Constantino Urcuyo, a researcher at the Center for Political Research and Training (CIAPA), appeared unfazed by the developing scandal.


“This is politics as usual,” he said, adding that the anti-CAFTA camp is likely thinking up equally slimy tactics. “On the other side, there is a deliberate campaign of fear also – that the Gringos are going to take our water away, and that the Gringos are going to trade with human organs.”


But Solís, a former Liberation secretary general and Chief of Staff of the Ministry of Foreign Relations during Oscar Arias’ first administration (1986-90), said the memo’s implications are more serious. The Liberation Party and the pro-CAFTA camp are scapegoating Casas and Sánchez for suggesting tactics that have long saturated the campaign for CAFTA, Solís said.


Five Liberation mayors in theCentral Valleyhave told him that the party leaders threatened to cut off resources if they did not sign a letter supporting the free-trade treaty.


The letter, signed by 73 of the 81 mayors, was published in La Nación and presented to President Arias last month (TT, Aug. 17).


“Scare tactics, pressure tactics – the overall ‘yes’ campaign has been using this for months,” Solís said.


Such threats to mayors could violate laws that define the use of resources by public institutions and hold state officials to certain standards, said Marvin Carvajal, a constitutional law professor at the University of Costa Rica (UCR).


Carvajal said the ideas in the memo also could have led to a violation of the Electoral Code, which prohibits manipulating voters with gifts, promises of gifts, violence or threats. The punishment is two to six years of jail time.


A group of anti-CAFTA leaders – including Technology Institute of Costa Rica (TEC) Rector Eugenio Trejos and former Liberation legislator José Miguel Corrales – presented a petition to elections officials Monday asking them to investigate potential violations to the Electoral and Penal Codes and the Constitution.

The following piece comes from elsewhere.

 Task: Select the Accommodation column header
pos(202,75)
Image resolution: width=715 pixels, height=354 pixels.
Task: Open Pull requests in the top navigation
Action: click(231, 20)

But Carvajal said some legal twists could throw a wrench in efforts to punish the letter’s authors. First, Sánchez and Casas enjoy diplomatic immunity, which can be stripped only by the legislature. In addition, Sánchez is protected by a constitutional provision that absolves him of responsibility for things he says as a legislator. Carvajal also questions whether the memo can be used as evidence if it was obtained illegitimately.


“Independent of the very grave stuff this document says – and it is grave – my opinion is that it (will) not have judicial consequences,” he said. “The consequences are fundamentally political and ethical.”